►
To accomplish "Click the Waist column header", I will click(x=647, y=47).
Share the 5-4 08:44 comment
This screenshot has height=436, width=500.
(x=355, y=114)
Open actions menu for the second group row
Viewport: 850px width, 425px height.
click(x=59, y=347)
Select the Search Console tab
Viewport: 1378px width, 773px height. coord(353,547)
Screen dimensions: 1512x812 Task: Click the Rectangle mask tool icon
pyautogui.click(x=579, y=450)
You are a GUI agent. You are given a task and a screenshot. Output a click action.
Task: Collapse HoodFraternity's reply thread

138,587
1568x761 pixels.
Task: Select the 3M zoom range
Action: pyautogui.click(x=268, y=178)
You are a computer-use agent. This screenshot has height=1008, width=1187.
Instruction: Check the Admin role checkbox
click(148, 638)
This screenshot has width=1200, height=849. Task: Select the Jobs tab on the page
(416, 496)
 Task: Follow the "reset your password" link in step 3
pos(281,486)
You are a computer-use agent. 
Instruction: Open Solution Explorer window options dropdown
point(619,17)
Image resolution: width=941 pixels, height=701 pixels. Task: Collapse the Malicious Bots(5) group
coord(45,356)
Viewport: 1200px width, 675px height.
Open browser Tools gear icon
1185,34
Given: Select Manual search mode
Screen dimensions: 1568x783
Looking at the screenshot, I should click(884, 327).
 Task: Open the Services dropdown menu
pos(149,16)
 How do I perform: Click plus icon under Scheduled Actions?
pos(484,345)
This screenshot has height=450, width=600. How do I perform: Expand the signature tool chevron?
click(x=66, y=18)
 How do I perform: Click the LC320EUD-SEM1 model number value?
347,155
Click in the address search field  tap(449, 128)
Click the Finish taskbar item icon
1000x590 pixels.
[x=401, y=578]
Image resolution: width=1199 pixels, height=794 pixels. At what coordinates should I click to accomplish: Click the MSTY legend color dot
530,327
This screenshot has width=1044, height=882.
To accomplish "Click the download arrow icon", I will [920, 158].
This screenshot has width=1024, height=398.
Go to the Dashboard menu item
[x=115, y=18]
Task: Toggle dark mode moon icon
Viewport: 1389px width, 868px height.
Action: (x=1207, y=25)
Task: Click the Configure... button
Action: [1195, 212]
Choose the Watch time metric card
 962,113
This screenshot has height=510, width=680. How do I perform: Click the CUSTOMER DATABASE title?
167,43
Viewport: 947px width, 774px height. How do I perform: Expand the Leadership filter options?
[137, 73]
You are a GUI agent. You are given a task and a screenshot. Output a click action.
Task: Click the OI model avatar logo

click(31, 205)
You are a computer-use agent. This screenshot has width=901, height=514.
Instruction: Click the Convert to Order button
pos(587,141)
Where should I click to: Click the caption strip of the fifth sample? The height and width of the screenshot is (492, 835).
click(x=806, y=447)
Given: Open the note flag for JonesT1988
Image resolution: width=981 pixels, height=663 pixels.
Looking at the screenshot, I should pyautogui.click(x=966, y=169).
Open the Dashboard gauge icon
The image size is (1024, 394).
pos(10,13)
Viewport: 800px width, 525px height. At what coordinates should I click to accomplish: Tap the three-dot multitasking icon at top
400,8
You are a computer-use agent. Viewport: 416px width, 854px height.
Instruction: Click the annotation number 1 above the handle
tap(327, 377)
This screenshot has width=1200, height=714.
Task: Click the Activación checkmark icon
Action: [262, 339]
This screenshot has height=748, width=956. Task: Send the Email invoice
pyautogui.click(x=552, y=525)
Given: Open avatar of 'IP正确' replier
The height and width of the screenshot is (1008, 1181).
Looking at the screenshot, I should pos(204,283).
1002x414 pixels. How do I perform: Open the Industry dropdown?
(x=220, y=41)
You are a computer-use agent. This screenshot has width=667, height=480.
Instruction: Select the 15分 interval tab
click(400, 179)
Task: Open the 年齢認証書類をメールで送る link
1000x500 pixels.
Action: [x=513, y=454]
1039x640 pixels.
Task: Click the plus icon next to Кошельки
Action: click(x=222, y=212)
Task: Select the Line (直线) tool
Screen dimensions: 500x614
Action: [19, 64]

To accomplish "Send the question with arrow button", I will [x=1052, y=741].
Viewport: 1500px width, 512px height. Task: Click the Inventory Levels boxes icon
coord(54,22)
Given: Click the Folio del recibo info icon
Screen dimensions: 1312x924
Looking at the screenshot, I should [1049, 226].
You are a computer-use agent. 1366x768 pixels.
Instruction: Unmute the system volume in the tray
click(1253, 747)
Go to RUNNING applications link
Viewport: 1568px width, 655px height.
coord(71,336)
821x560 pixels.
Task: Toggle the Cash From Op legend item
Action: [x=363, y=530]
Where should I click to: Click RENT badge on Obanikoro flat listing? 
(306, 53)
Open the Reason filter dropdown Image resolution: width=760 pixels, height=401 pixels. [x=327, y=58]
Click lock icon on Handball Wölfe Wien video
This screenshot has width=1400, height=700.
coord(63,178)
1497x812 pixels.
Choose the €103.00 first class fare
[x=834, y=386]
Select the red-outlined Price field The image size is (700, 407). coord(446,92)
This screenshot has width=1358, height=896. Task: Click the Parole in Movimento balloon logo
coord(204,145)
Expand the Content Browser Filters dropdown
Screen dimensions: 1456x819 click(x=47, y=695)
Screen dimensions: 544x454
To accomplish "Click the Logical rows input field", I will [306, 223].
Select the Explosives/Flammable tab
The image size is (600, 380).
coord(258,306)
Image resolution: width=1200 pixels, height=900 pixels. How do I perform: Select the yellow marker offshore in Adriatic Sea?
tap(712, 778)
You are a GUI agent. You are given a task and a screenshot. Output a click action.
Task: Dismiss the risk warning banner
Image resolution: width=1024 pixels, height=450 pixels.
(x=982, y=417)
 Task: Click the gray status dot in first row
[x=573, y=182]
◄
Repeat all of the data exactly.

To accomplish "Click the Waist column header", I will click(x=647, y=47).
Share the 5-4 08:44 comment
This screenshot has height=436, width=500.
(x=355, y=114)
Open actions menu for the second group row
Viewport: 850px width, 425px height.
click(x=59, y=347)
Select the Search Console tab
Viewport: 1378px width, 773px height. coord(353,547)
Screen dimensions: 1512x812 Task: Click the Rectangle mask tool icon
pyautogui.click(x=579, y=450)
You are a GUI agent. You are given a task and a screenshot. Output a click action.
Task: Collapse HoodFraternity's reply thread

138,587
1568x761 pixels.
Task: Select the 3M zoom range
Action: pyautogui.click(x=268, y=178)
You are a computer-use agent. This screenshot has height=1008, width=1187.
Instruction: Check the Admin role checkbox
click(148, 638)
This screenshot has width=1200, height=849. Task: Select the Jobs tab on the page
(416, 496)
 Task: Follow the "reset your password" link in step 3
pos(281,486)
You are a computer-use agent. 
Instruction: Open Solution Explorer window options dropdown
point(619,17)
Image resolution: width=941 pixels, height=701 pixels. Task: Collapse the Malicious Bots(5) group
coord(45,356)
Viewport: 1200px width, 675px height.
Open browser Tools gear icon
1185,34
Given: Select Manual search mode
Screen dimensions: 1568x783
Looking at the screenshot, I should click(884, 327).
 Task: Open the Services dropdown menu
pos(149,16)
 How do I perform: Click plus icon under Scheduled Actions?
pos(484,345)
This screenshot has height=450, width=600. How do I perform: Expand the signature tool chevron?
click(x=66, y=18)
 How do I perform: Click the LC320EUD-SEM1 model number value?
347,155
Click in the address search field  tap(449, 128)
Click the Finish taskbar item icon
1000x590 pixels.
[x=401, y=578]
Image resolution: width=1199 pixels, height=794 pixels. At what coordinates should I click to accomplish: Click the MSTY legend color dot
530,327
This screenshot has width=1044, height=882.
To accomplish "Click the download arrow icon", I will [920, 158].
This screenshot has width=1024, height=398.
Go to the Dashboard menu item
[x=115, y=18]
Task: Toggle dark mode moon icon
Viewport: 1389px width, 868px height.
Action: (x=1207, y=25)
Task: Click the Configure... button
Action: [1195, 212]
Choose the Watch time metric card
 962,113
This screenshot has height=510, width=680. How do I perform: Click the CUSTOMER DATABASE title?
167,43
Viewport: 947px width, 774px height. How do I perform: Expand the Leadership filter options?
[137, 73]
You are a GUI agent. You are given a task and a screenshot. Output a click action.
Task: Click the OI model avatar logo

click(31, 205)
You are a computer-use agent. This screenshot has width=901, height=514.
Instruction: Click the Convert to Order button
pos(587,141)
Where should I click to: Click the caption strip of the fifth sample? The height and width of the screenshot is (492, 835).
click(x=806, y=447)
Given: Open the note flag for JonesT1988
Image resolution: width=981 pixels, height=663 pixels.
Looking at the screenshot, I should pyautogui.click(x=966, y=169).
Open the Dashboard gauge icon
The image size is (1024, 394).
pos(10,13)
Viewport: 800px width, 525px height. At what coordinates should I click to accomplish: Tap the three-dot multitasking icon at top
400,8
You are a computer-use agent. Viewport: 416px width, 854px height.
Instruction: Click the annotation number 1 above the handle
tap(327, 377)
This screenshot has width=1200, height=714.
Task: Click the Activación checkmark icon
Action: [262, 339]
This screenshot has height=748, width=956. Task: Send the Email invoice
pyautogui.click(x=552, y=525)
Given: Open avatar of 'IP正确' replier
The height and width of the screenshot is (1008, 1181).
Looking at the screenshot, I should pos(204,283).
1002x414 pixels. How do I perform: Open the Industry dropdown?
(x=220, y=41)
You are a computer-use agent. This screenshot has width=667, height=480.
Instruction: Select the 15分 interval tab
click(400, 179)
Task: Open the 年齢認証書類をメールで送る link
1000x500 pixels.
Action: [x=513, y=454]
1039x640 pixels.
Task: Click the plus icon next to Кошельки
Action: click(x=222, y=212)
Task: Select the Line (直线) tool
Screen dimensions: 500x614
Action: [19, 64]

To accomplish "Send the question with arrow button", I will [x=1052, y=741].
Viewport: 1500px width, 512px height. Task: Click the Inventory Levels boxes icon
coord(54,22)
Given: Click the Folio del recibo info icon
Screen dimensions: 1312x924
Looking at the screenshot, I should [1049, 226].
You are a computer-use agent. 1366x768 pixels.
Instruction: Unmute the system volume in the tray
click(1253, 747)
Go to RUNNING applications link
Viewport: 1568px width, 655px height.
coord(71,336)
821x560 pixels.
Task: Toggle the Cash From Op legend item
Action: [x=363, y=530]
Where should I click to: Click RENT badge on Obanikoro flat listing? 
(306, 53)
Open the Reason filter dropdown Image resolution: width=760 pixels, height=401 pixels. [x=327, y=58]
Click lock icon on Handball Wölfe Wien video
This screenshot has width=1400, height=700.
coord(63,178)
1497x812 pixels.
Choose the €103.00 first class fare
[x=834, y=386]
Select the red-outlined Price field The image size is (700, 407). coord(446,92)
This screenshot has width=1358, height=896. Task: Click the Parole in Movimento balloon logo
coord(204,145)
Expand the Content Browser Filters dropdown
Screen dimensions: 1456x819 click(x=47, y=695)
Screen dimensions: 544x454
To accomplish "Click the Logical rows input field", I will [306, 223].
Select the Explosives/Flammable tab
The image size is (600, 380).
coord(258,306)
Image resolution: width=1200 pixels, height=900 pixels. How do I perform: Select the yellow marker offshore in Adriatic Sea?
tap(712, 778)
You are a GUI agent. You are given a task and a screenshot. Output a click action.
Task: Dismiss the risk warning banner
Image resolution: width=1024 pixels, height=450 pixels.
(x=982, y=417)
 Task: Click the gray status dot in first row
[x=573, y=182]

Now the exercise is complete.